** ASSIGNED TASK **
Can you rewrite the material from the line with "Describe the element" through the end, with "screenshot" replaced by "image" and everything else unchanged? Leave the pictures out of your answer.

** RECORDS PROVIDED **
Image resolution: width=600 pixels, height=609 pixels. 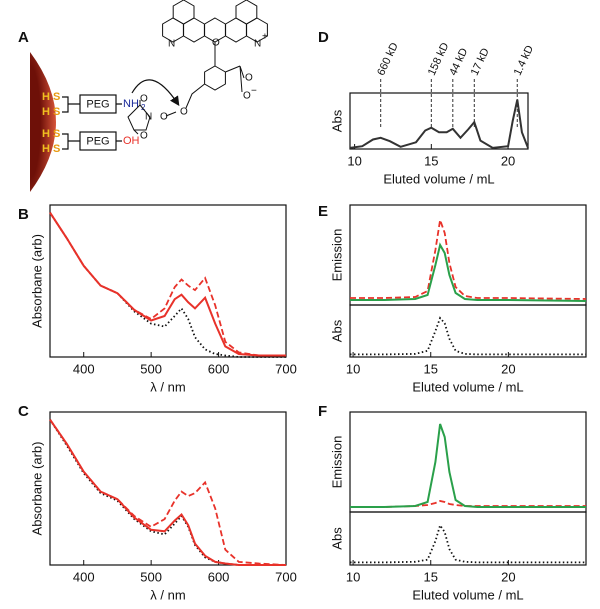 I want to click on annotation-label: 17 kD, so click(x=480, y=62).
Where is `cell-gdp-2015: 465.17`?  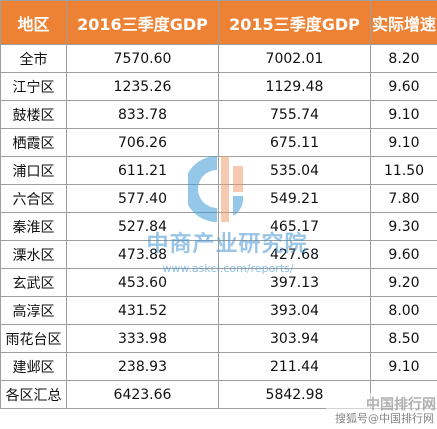
cell-gdp-2015: 465.17 is located at coordinates (294, 226).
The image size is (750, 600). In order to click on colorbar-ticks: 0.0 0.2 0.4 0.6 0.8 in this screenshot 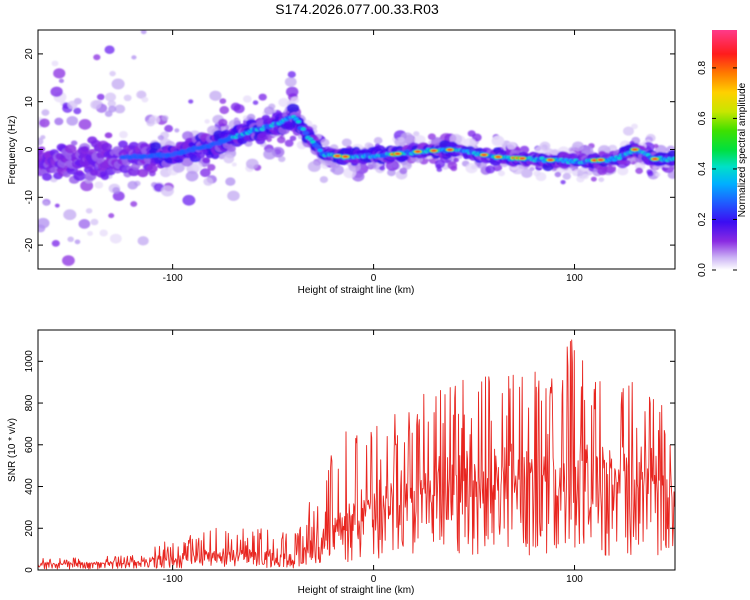, I will do `click(717, 169)`.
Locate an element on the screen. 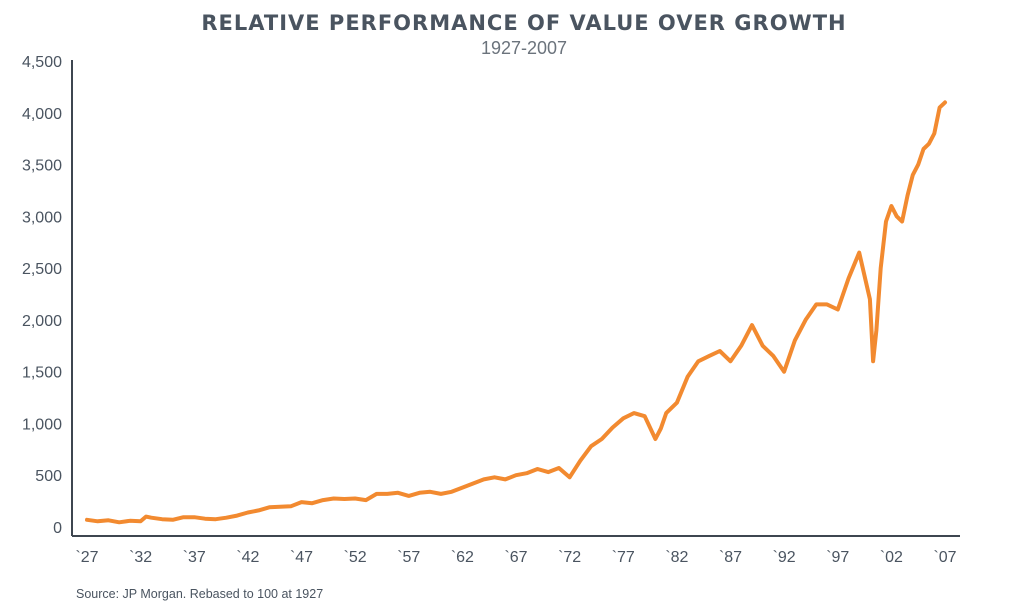  y-tick-label: 2,500 is located at coordinates (42, 270).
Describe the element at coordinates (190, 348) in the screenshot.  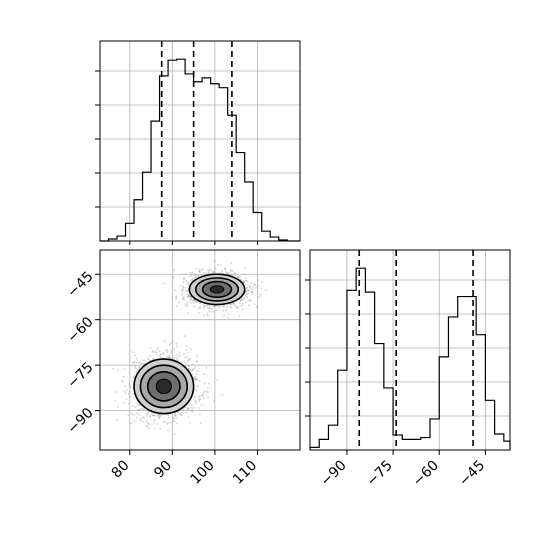
I see `scatter-content` at that location.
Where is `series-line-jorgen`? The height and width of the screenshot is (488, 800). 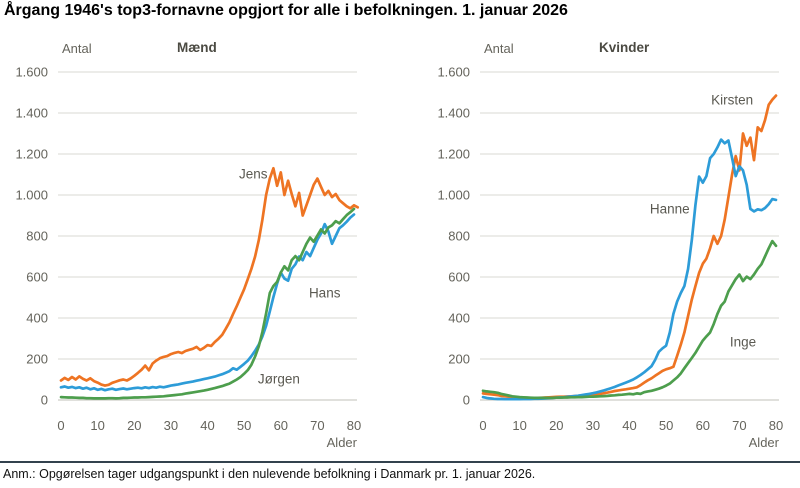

** ANSWER AREA **
Describe the element at coordinates (190, 348) in the image.  
I see `scatter-content` at that location.
Where is `series-line-jorgen`? The height and width of the image is (488, 800). 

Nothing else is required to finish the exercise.